/---
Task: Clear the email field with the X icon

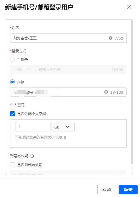Action: click(106, 92)
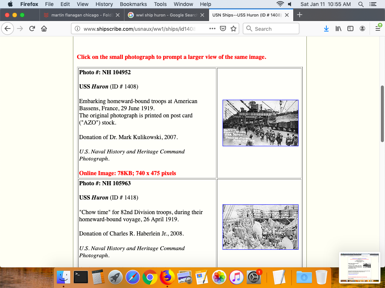Open troops embarking photo thumbnail
The width and height of the screenshot is (385, 288).
point(260,123)
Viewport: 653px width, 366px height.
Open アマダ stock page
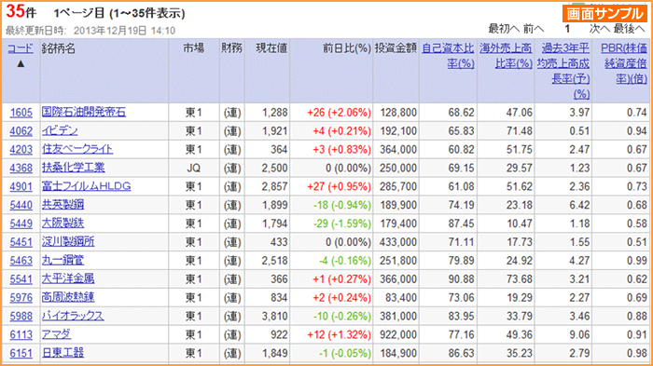(56, 334)
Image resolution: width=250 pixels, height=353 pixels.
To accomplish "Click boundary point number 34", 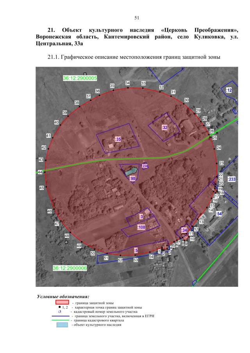I will point(127,83).
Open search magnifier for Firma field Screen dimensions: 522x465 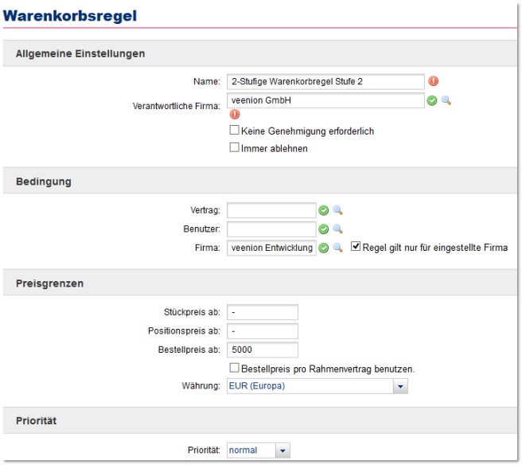click(x=338, y=248)
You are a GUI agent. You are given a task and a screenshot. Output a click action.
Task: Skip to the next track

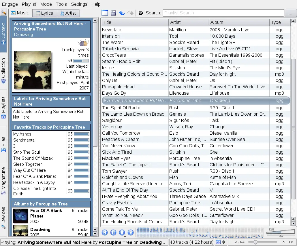click(x=131, y=232)
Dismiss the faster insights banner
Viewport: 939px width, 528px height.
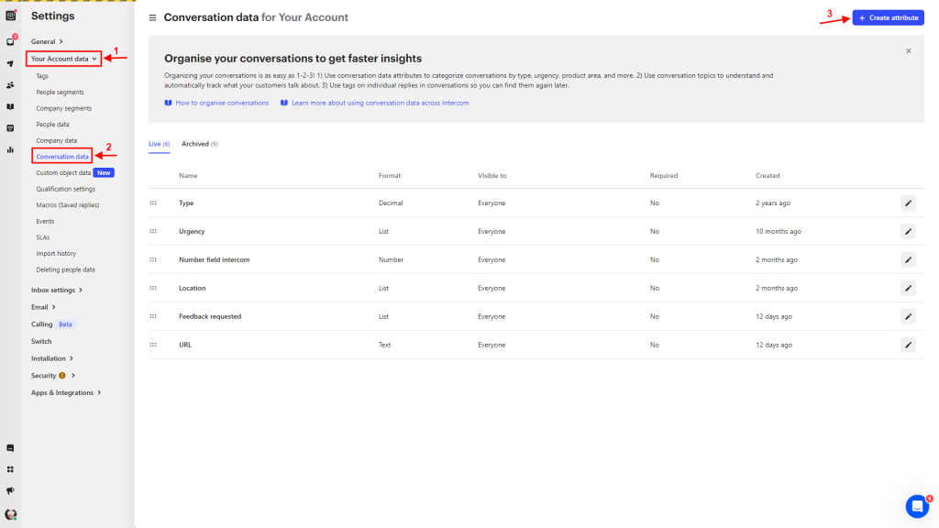pyautogui.click(x=908, y=50)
\---
■ **Required action**:
Leave the pictures out, and copy exactly each line from the one containing "You are a GUI" through the final line of the data.

■ **Solved exercise**:
You are a GUI agent. You are given a task and a screenshot. Output a click action.
Task: Skip to the next track

click(x=131, y=232)
Dismiss the faster insights banner
Viewport: 939px width, 528px height.
pyautogui.click(x=908, y=50)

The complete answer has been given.